Current calcium imaging techniques, including this one, do not differentiate between these microdomains, but instead monitor global changes in calcium ion concentration. Future work is likely to lead to indicators which are sensitive to higher frequencies of neuronal activity, and possibly to indicators which are sensitive to small ranges of calcium concentration. Combinations of such ultra-sensitive indicators may one day be used to differentiate between multiple parallel microdomains. This would enable researchers to visualize more fully the dissolving pattern of neuronal activity and to make real progress in deciphering the calcium code.
Update: The Royal Swedish Academy of Sciences has just announced that Roger Tsien is to receive the 2008 Nobel Prize in Chemistry, for his contribution to "the discovery and development of the green fluorescent protein, GFP." Tsien will share the Prize with Osamu Shimomura of the Marine Biological Laboratory in Woods Hole, Massachusetts, who first isolated GFP from the bioluminescent jellyfish Aequorea victoria in 1962, and Martin Chalfie of Columbia University, who was the first to demonstrate that GFP can be used as a genetic tag in biological systems.
I've written about numerous studies which use GFP in various ways. See, for example, yesterday's post about how the prion protein enters cells, and this post from last year about the ingenious Brainbow technique, which uses a combination of four differently coloured fluorescent proteins to generate a palette of more than 100 colours to label cells and illuminate entire neuronal circuits. Tsien's work on the properties of GFP was instrumental for the development of this and similar techniques. For more information, see this comprehensive document about the scientific background to the 2008 Nobel Prize in Chemistry, produced by the Nobel Foundation.
Wallace, D. J. et al (2008). Single-spike detection in vitro and in vivo with a genetic Ca2+ sensor. Nat. Meth. 5: 797-804. DOI: 10.1038/NMETH.1242
This is very interesting stuff. I like nice informative posts like this. Thanks!
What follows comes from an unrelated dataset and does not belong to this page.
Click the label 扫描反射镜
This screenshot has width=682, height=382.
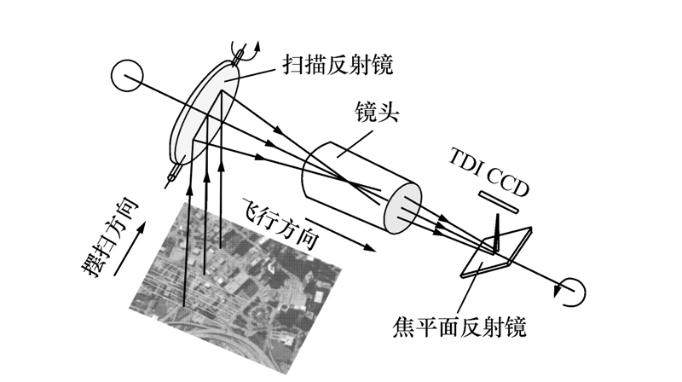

My 9th grade Biology, 10th grade Chemistry, and 11th grade Anatomy & Physiology students all got a colorful laserprint of Science Daily's page on the 2008 Chemistry Nobel Prize, and another page with 10 questions on green fluorescent protein and Shimomura, Tsien & Chalfie. They did pretty well on what was explicit in the story (i.e. how many amino acids in GFP, what is the tertiary structure -- i.e. like a beer can, and from what organism was GFP extracted.
They did worse on the two easy questions: what country of countries were the Nobelists from (they think that Chicago and New York are countries) and what is the definition of fluorescent (despite my having flicked the overhead lights on and off several times and calling them fluorescent lights). Of course, these are the same kids 1/3 of whom insisted that Pizza and Beef Stew were compounds. My wife and another physicist friend suggested that gravy and melted cheese binding energy are the key).